Interleukin‐1β induction of tissue inhibitor of metalloproteinase (TIMP‐1) is functionally antagonized by prostaglandin E2 in human synovial fibroblasts

Abstract

Elevated levels of tissue inhibitor of metalloproteases‐1 (TIMP‐1) have been demonstrated in inflamed synovial membranes, and it is believed that the inhibitor may play a critical role in the regulation of connective tissue degradation. The present study was undertaken to define the cellular mechanism of action of the inflammatory mediators, interleukin‐1β (IL‐1β) and prostaglandin E₂ (PGE₂), in the control of TIMP‐1 synthesis and expression in human synovial fibroblasts.

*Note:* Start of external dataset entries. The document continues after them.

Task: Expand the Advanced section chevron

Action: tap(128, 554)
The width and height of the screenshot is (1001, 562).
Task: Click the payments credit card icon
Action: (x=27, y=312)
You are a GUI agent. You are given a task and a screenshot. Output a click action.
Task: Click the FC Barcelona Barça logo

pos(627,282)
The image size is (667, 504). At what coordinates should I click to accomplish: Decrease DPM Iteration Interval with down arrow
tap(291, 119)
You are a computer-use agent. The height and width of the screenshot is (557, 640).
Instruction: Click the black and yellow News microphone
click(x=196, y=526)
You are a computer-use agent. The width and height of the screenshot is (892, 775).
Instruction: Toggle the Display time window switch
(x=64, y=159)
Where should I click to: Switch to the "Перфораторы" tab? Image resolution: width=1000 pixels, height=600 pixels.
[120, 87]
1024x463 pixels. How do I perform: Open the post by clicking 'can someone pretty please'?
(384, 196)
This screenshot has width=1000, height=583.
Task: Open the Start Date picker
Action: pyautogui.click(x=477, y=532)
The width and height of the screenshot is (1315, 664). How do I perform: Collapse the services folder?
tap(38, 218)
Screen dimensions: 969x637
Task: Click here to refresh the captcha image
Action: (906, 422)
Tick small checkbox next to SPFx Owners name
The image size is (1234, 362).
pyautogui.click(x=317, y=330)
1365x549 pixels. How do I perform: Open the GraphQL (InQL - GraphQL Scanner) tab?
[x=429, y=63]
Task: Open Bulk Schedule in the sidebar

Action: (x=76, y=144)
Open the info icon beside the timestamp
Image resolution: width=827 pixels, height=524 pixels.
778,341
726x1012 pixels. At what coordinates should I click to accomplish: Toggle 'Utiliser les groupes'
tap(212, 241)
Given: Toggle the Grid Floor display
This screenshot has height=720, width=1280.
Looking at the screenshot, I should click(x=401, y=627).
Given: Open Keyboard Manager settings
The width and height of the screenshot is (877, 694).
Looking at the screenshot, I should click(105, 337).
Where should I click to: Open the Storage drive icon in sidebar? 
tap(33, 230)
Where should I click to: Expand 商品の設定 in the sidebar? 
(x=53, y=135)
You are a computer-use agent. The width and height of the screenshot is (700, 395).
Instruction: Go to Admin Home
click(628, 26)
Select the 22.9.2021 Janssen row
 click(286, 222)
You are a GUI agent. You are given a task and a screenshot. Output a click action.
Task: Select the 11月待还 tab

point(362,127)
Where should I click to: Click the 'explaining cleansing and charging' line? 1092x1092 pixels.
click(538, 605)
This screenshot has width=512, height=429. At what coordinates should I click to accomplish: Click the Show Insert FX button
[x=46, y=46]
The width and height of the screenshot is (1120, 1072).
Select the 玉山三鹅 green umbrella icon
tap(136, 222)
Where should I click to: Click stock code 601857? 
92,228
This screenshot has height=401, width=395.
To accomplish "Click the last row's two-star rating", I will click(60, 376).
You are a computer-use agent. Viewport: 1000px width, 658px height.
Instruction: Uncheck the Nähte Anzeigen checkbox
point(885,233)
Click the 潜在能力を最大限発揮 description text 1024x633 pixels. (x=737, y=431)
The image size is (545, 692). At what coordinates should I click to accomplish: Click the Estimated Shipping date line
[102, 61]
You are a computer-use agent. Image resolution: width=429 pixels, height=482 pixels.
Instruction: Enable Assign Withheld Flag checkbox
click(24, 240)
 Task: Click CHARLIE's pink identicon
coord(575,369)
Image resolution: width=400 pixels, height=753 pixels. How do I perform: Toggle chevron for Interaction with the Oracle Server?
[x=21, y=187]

Recombinant human IL‐1β induced a time‐ and dose‐dependent saturable response in terms of TIMP‐1 mRNA expression (effective concentration for 50% maximal response, EC₅₀ = 31.5 ± 3.3 pg/ml) and protein synthesis (EC₅₀ = 30 ± 3.3 pg/ml). The protein kinase C (PKC) inhibitors, H‐7, staurosporine, and calphostin C, reversed the rhIL‐1β induction of TIMP‐1 mRNA. PGE₂ also inhibited rhIL‐1β‐stimulated TIMP‐1 mRNA expression and protein secretion in a dose‐dependent fashion. The concentration of PGE₂ necessary to block 50% of rhIL‐1β‐stimulated TIMP‐1 secretion, IC₅₀, was 1.93 ng/ml (4.89 nM). Forskolin, and other stable derivatives of cAMP, mimicked, to a large extent, the effects of PGE₂. The phorbol ester, PMA, up‐regulated considerably the mRNA expression of TIMP‐1 but had no effect on protein production. Calphostin C substantially reduced PMA‐activated TIMP‐1 expression. Staurosporine, calphostin C, H‐7, and substances that elevate cellular levels of cAMP, like PGE₂, also reduced basal expression and synthesis of TIMP‐1. Taken together, the data suggest that PKA and C may mediate opposing effects in terms of TIMP‐1 expression and secretion in human synovial fibroblasts.